*TASK PROMPT*. Search the material below for "each" and copy every line where it occurs.

*DATA FOR REVIEW*.

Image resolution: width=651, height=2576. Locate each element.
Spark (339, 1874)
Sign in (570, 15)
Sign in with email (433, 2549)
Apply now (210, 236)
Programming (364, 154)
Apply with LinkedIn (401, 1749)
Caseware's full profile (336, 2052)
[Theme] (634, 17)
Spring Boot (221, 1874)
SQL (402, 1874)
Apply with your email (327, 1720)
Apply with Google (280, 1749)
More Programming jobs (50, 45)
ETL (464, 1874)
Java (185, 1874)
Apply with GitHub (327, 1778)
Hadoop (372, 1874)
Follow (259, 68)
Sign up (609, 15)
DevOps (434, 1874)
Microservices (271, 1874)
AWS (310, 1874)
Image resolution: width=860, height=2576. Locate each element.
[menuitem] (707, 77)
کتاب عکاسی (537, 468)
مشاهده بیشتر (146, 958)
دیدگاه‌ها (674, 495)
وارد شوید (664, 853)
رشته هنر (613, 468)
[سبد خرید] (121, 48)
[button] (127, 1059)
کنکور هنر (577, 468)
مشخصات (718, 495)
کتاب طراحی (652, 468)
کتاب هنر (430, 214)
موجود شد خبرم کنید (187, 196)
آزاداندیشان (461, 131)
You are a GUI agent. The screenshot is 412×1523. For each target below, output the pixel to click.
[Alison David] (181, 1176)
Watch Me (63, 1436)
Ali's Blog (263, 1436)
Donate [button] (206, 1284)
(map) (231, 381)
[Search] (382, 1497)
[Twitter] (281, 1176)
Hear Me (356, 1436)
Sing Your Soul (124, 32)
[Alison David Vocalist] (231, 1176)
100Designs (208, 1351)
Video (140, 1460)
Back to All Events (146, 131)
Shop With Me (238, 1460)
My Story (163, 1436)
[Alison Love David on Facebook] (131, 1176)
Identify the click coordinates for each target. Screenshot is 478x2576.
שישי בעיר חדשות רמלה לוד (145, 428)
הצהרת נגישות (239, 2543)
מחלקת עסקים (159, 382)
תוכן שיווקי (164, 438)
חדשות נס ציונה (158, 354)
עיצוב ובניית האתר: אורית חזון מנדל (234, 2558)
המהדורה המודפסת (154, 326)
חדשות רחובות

*TASK ANSWER*.
Image resolution: width=651, height=2576. Locate each element.
Image resolution: width=860, height=2576. Locate each element.
You are a GUI agent. The screenshot is 412×1523. For each target below, output the pixel to click.
Identify the click coordinates for each target. Screenshot is 478x2576.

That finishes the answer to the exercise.